**** Excerpt to read

PPPs are cutting into the UK's core public services, explains Colin Crouch

PPPs are rotting to the core

21 June 2003

Colin Crouch cuts to the core of the problem.

PPPs in perspective

By Colin Crouch

If public-private partnerships are meant to make public services more like businesses, why do they force public sector providers to contract out core activities that private firms prefer to retain in-house?

The use of private contractors in the public sector is presented as a way of making services behave more like business. Ironically, because the reform agenda is being ideologically driven, it has the opposite effect and is a strong example of the distorting impact of political intervention.


"Particularly odd in these circumstances is the fact that many of the corporations that are winning the contracts do not themselves have experience of providing the services. Their core business is winning public contracts across a range of sectors."


The dominant political rhetoric of New Labour and Conservatives alike declares that those who work in public services are less competent than those in the private sector, virtually by definition, because the latter operate in a competitive market. Therefore, almost any involvement of a private contractor in a public service is deemed to be an efficiency gain. As a result, there is no longer the concept of public services having a core business that should not be contracted out. For example, it is now seen to be just as appropriate for private contractors to provide school lessons, and even inspection and monitoring services, as to supply school pencils.

********
**** Provided records

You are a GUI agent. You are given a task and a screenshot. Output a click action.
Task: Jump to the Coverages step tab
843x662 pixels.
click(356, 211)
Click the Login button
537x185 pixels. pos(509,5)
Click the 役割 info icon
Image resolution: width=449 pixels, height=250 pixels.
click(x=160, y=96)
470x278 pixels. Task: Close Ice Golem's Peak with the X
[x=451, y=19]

********
**** Provided records

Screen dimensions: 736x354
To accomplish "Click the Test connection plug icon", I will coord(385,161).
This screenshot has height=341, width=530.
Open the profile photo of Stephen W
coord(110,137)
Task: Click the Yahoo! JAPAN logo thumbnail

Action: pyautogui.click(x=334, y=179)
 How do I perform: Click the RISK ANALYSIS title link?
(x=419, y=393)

********
**** Provided records

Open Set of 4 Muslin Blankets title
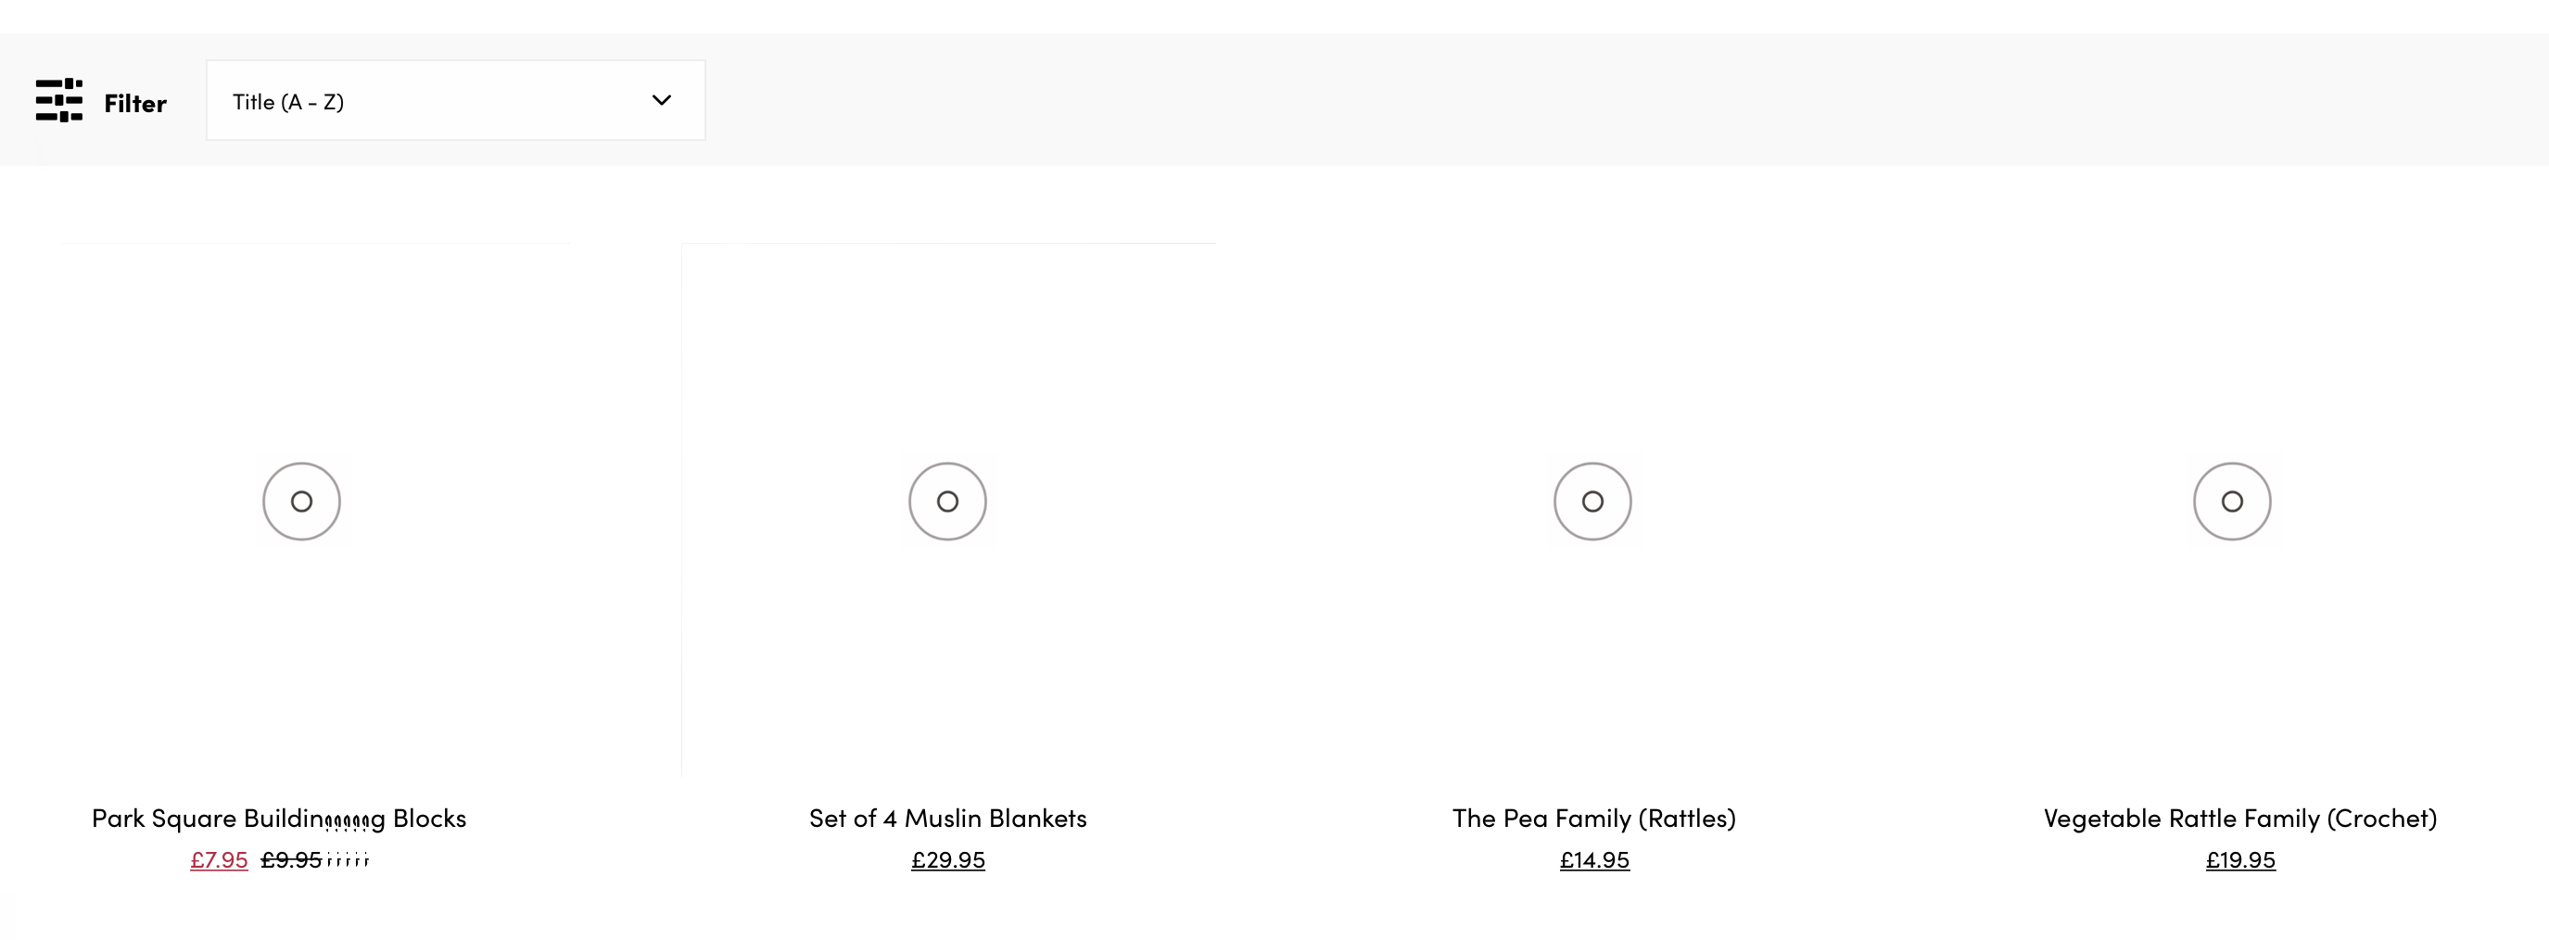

********

Task goal:
Answer these questions using the PPP article:
(a) What date is given on the article?
(b) According to the quoted passage, what is the core business of many corporations winning the contracts?
(c) The dominant political rhetoric of which two parties does the article describe?
The rows have no connection to the PPP article.

Task solution:
(a) 21 June 2003
(b) Winning public contracts across a range of sectors
(c) New Labour and the Conservatives